Das neue Jahr ist kaum ein paar Tage alt, da haben die Bahrendorfer und Gäste schon den ersten Höhepunkt im Veranstaltungsjahr hinter sich gebracht: das Neujahrsgrillen vor dem Bürgerhaus.

Bahrendorf. Zum 7. Mal hatte am Mittwoch der Heimatverein "de Bahrndorper" zum Neujahrsgrillen eingeladen. Wieder einmal bewies sich, dass nicht nur die Bahrendorfer Eis und Kälte trotzen, sondern auch zahlreiche Sülzetaler wetterfest sind. Und so füllte sich der Platz vor dem Bürgerhaus wieder gut. Noch am Vormittag hatten Vereinsmitglieder und fleißige Helfer emsig Schnee geschippt und den Platz für das Grillen präpariert, Urlaub und Freizeit geopfert, damit das Neujahrsgrillen wieder ein besonderer Höhepunkt wird.

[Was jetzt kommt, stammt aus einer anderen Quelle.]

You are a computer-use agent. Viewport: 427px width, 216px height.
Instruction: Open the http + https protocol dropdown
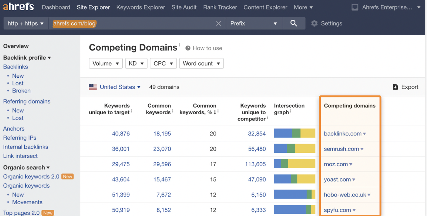pyautogui.click(x=26, y=23)
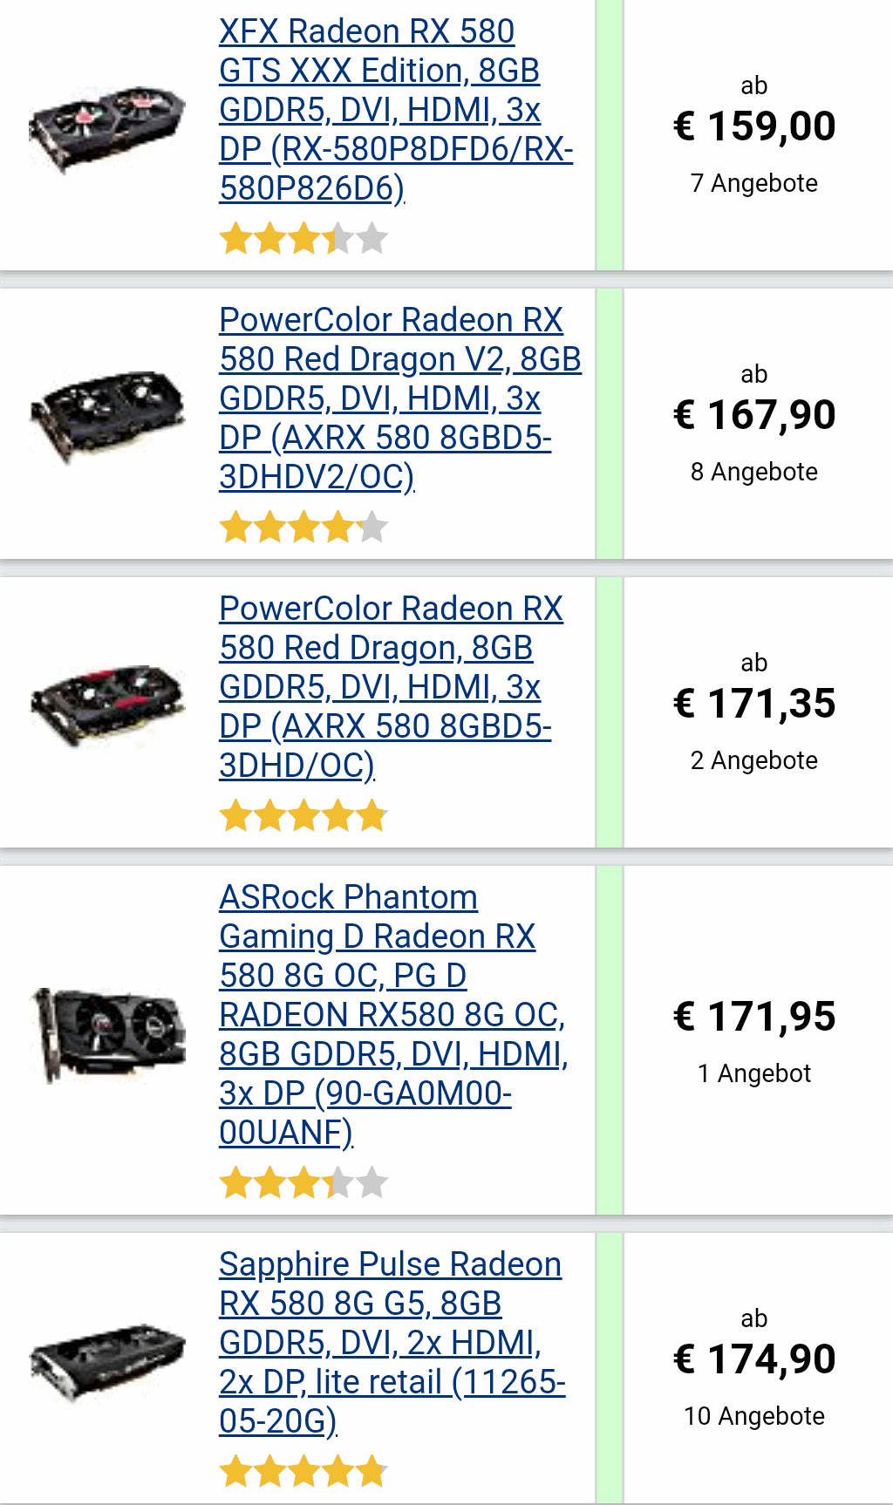The image size is (893, 1505).
Task: Click the PowerColor Red Dragon V2 thumbnail
Action: point(107,415)
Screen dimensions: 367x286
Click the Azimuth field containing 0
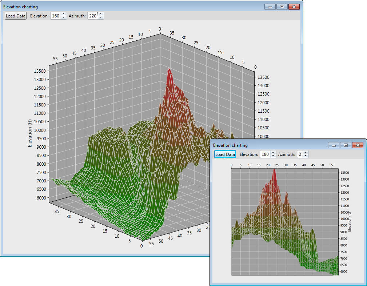pyautogui.click(x=300, y=154)
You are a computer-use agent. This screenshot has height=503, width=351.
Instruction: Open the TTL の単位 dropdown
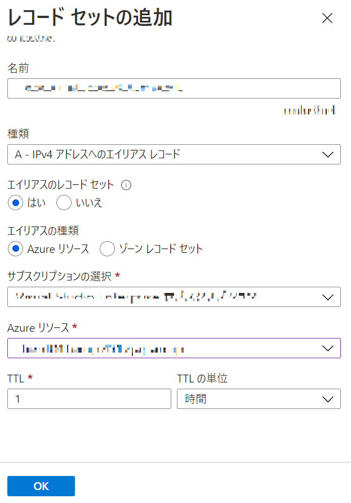coord(259,399)
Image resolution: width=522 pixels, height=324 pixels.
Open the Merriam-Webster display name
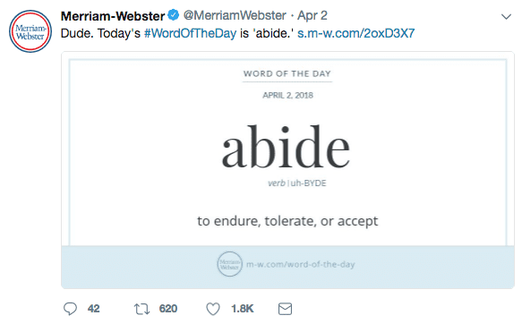113,16

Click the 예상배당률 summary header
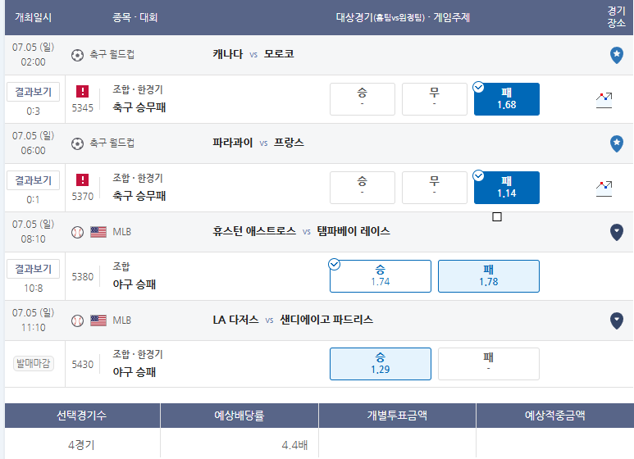(x=239, y=416)
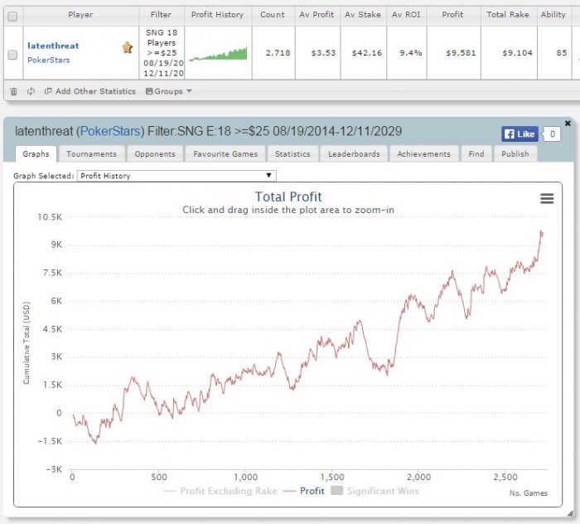Check the latenthreat row checkbox
580x524 pixels.
coord(12,55)
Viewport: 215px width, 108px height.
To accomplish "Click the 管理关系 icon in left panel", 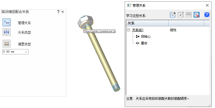I will [x=7, y=22].
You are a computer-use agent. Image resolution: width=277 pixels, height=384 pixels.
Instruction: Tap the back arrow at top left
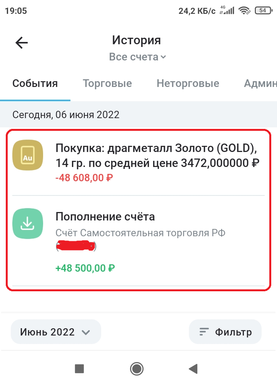[21, 42]
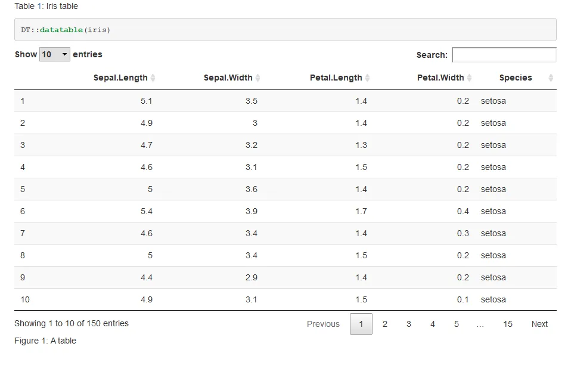Image resolution: width=568 pixels, height=368 pixels.
Task: Follow the Table 1 reference link
Action: 39,6
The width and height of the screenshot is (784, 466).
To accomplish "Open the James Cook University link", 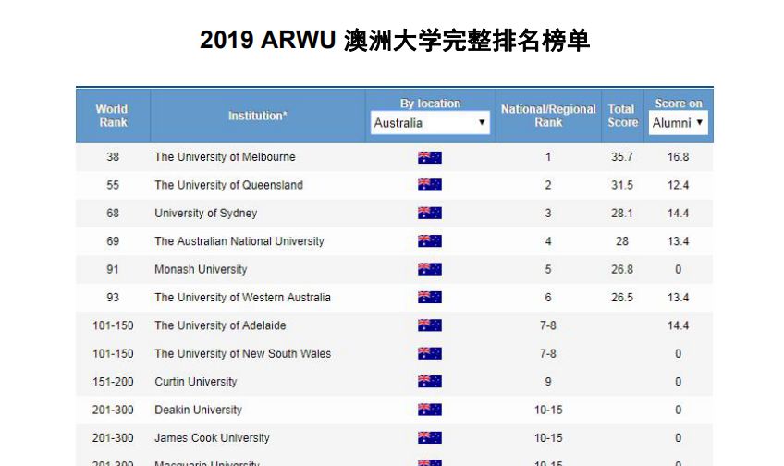I will [x=212, y=437].
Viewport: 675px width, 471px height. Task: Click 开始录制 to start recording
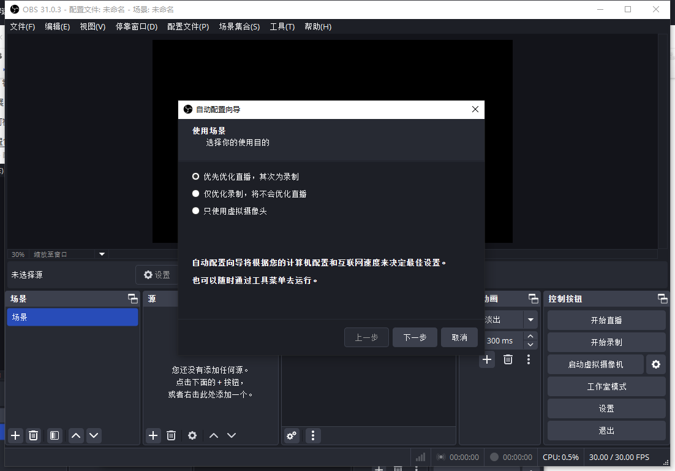click(x=606, y=342)
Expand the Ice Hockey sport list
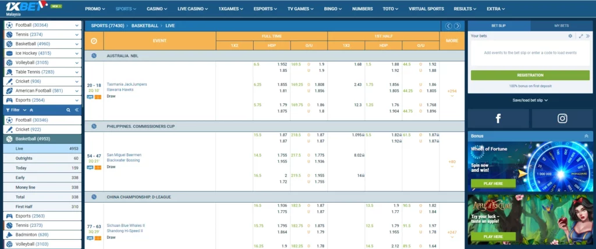 (77, 53)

Grillen unter der 17,5 Meter hohen Tanne

Schließlich wurde in den späten Nachmittagsstunden der große Grill angeheizt, der einmal eigens für diese besondere Veranstaltung geschaffen wurde. Zweifelsohne hatten die Griller Christian Budde, Andreas Muderack und Jens Steinemann die wärmsten Plätze, wobei sich Frierende unter die Heizstrahler, ins Partyzelt oder gar in das Bürgerhaus flüchten konnten.Vereinsvorsitzender der "Bahrndorper", Carsten Loof, begrüßte die Gäste zum inzwischen 7. Neujahrsgrillen. Mit den Einnahmen der Veranstaltung wolle man nach Möglichkeit wieder Sanierungsarbeiten am Kriegerdenkmal und am Männeken Piss unterstützen. Natürlich vergaß der Vereinschef nicht zu erwähnen, dass man sich auch in diesem Jahr unter der schönsten Weihnachtstanne des ganzen Sülzetals zum Neujahrsgrillen versammeln konnte. Immerhin war die Tanne 17,5 Meter hoch, wurde von 397 Lichtern und einem großen Stern geschmückt.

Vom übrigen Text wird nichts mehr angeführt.